Provided records: Begin
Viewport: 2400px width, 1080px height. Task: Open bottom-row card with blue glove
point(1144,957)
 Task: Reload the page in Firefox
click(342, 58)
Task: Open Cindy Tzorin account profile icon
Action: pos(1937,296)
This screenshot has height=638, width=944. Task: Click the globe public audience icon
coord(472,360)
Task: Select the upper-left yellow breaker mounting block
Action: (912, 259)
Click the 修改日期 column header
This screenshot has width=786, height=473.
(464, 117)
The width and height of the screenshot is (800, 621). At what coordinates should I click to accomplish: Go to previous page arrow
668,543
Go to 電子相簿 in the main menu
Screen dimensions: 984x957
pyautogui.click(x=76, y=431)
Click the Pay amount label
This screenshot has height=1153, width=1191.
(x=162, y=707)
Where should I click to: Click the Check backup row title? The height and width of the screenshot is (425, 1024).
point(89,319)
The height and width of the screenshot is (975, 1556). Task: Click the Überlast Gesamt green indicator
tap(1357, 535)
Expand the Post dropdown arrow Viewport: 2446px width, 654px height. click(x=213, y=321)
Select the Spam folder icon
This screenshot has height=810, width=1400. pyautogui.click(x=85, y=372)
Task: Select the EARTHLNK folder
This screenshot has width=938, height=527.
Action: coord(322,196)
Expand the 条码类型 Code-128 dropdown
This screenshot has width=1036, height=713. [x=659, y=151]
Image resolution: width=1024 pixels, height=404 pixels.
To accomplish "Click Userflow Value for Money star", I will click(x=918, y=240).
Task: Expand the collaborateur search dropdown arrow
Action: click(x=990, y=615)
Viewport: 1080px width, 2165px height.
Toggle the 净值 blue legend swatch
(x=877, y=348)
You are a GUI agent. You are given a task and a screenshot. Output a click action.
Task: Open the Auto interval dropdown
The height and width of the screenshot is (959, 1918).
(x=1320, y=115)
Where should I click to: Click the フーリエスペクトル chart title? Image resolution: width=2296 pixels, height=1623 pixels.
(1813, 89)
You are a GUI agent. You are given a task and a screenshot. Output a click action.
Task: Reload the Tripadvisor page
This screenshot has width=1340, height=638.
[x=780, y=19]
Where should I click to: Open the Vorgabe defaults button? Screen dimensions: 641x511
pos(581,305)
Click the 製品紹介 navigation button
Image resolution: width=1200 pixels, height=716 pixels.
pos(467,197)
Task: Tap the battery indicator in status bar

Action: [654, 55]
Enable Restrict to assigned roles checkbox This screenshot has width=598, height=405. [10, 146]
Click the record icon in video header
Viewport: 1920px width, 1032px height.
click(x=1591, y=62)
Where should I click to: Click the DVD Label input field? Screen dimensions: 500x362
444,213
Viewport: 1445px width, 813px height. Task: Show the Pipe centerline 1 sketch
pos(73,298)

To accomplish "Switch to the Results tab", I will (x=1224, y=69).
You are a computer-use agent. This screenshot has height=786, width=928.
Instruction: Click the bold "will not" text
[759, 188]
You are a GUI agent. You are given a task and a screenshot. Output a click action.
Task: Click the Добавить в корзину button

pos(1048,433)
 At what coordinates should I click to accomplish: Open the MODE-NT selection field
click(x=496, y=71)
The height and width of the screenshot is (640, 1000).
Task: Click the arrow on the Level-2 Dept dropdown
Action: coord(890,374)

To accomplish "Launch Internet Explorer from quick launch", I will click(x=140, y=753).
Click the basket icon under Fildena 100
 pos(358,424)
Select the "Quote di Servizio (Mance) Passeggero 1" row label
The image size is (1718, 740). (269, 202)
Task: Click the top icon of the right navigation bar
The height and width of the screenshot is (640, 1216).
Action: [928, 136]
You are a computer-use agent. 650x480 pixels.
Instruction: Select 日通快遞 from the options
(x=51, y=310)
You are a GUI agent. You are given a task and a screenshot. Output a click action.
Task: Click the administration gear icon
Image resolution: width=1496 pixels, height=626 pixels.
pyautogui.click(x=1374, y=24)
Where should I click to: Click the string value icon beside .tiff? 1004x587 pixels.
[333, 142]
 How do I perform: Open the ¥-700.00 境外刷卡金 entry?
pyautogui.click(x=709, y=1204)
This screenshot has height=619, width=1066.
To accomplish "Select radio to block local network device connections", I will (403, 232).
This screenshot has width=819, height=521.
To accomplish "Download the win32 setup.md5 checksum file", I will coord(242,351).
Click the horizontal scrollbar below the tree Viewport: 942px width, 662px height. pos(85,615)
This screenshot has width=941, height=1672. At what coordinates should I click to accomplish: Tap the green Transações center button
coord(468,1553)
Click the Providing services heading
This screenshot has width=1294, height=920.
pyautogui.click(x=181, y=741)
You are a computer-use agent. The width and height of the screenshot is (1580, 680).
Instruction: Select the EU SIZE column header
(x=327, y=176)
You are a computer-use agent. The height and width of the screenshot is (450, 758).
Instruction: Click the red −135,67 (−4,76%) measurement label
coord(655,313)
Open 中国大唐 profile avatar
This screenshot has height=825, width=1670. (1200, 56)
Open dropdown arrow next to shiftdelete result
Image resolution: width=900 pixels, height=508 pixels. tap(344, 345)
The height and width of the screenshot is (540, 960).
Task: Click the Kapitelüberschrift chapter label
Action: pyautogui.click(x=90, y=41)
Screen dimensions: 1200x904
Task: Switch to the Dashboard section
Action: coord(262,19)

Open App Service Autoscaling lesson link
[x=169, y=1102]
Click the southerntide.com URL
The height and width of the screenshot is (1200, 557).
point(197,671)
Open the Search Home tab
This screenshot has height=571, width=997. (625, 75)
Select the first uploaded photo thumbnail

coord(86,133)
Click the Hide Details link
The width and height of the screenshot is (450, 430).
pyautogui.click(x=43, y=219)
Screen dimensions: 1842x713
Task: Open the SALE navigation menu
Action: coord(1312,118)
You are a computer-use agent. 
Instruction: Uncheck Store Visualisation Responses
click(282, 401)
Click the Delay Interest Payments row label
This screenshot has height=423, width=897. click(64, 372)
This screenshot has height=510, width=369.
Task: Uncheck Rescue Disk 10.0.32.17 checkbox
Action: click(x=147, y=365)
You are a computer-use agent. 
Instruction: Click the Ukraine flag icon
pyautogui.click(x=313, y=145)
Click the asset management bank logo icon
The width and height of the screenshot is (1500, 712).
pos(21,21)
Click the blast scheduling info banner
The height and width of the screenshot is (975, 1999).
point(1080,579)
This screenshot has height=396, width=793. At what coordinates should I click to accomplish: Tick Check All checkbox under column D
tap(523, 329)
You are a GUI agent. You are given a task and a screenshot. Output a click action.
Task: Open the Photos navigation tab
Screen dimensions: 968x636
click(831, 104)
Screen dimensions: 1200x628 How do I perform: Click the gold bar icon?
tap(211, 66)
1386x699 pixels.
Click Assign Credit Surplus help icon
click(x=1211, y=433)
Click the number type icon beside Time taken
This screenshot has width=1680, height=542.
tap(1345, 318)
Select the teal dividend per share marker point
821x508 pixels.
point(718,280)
Provided records: End
**Your goal**:
Copy the records above exactly, beginning at the line that contains "Select the Spam folder icon" and stopping after the line that contains "Image resolution: width=1024".

**Answer for the task**:
Select the Spam folder icon
This screenshot has height=810, width=1400. pyautogui.click(x=85, y=372)
Task: Select the EARTHLNK folder
This screenshot has width=938, height=527.
Action: coord(322,196)
Expand the 条码类型 Code-128 dropdown
This screenshot has width=1036, height=713. [x=659, y=151]
Image resolution: width=1024 pixels, height=404 pixels.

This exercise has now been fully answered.